▶ [To do]: Should the word "computer" occur in a line of the records, copy that line.

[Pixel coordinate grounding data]

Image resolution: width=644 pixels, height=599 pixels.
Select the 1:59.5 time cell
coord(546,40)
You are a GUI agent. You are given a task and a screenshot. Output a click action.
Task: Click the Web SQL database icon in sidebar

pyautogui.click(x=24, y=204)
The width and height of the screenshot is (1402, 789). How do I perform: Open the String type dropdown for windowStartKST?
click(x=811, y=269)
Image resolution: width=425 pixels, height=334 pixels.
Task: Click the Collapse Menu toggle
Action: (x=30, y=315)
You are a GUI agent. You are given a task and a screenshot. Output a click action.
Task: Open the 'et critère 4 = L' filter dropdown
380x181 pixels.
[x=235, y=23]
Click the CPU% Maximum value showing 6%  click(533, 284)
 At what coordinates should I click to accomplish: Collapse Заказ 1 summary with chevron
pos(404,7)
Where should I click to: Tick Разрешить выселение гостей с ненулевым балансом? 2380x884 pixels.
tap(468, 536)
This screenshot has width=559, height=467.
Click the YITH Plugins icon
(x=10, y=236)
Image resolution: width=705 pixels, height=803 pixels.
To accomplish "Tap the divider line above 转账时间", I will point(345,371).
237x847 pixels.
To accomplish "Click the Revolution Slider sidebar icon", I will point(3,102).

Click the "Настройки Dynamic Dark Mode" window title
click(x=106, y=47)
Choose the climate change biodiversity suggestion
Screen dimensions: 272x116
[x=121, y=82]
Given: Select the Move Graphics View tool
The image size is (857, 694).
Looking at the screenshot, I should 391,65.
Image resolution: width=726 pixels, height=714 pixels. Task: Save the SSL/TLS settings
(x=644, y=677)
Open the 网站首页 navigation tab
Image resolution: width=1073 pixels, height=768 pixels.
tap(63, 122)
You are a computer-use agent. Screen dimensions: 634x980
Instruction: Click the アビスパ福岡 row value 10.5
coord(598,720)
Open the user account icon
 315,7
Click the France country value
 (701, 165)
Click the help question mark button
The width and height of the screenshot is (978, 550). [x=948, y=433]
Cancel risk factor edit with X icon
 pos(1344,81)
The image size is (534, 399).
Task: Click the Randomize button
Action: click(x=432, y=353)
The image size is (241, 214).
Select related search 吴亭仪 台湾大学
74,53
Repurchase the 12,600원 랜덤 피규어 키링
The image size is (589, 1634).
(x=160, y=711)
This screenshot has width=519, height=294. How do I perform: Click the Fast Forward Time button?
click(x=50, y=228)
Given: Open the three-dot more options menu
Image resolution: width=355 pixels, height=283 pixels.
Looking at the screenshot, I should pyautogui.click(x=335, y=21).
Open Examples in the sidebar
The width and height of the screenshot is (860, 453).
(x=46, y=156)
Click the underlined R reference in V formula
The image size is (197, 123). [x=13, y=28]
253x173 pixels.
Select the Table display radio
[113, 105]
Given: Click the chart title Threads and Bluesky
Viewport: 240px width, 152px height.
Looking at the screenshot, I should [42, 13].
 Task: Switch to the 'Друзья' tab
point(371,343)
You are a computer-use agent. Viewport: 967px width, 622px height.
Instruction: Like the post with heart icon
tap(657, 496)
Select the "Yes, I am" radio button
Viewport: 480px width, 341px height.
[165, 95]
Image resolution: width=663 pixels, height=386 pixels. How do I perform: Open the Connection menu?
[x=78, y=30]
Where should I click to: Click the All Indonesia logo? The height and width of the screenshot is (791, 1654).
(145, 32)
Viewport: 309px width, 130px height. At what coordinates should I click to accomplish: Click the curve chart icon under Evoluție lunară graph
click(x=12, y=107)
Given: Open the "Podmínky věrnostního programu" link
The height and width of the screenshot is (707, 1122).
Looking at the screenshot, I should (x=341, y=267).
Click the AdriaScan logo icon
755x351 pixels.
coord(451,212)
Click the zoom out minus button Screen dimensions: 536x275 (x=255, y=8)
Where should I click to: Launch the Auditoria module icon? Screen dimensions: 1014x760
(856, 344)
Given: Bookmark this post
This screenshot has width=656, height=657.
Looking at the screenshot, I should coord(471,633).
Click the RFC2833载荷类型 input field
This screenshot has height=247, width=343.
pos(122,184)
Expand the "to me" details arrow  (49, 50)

▶ [Task result]:
You are a computer-use agent. Screen dimensions: 634x980
You are a computer-use agent. Viewport: 967px width, 622px height.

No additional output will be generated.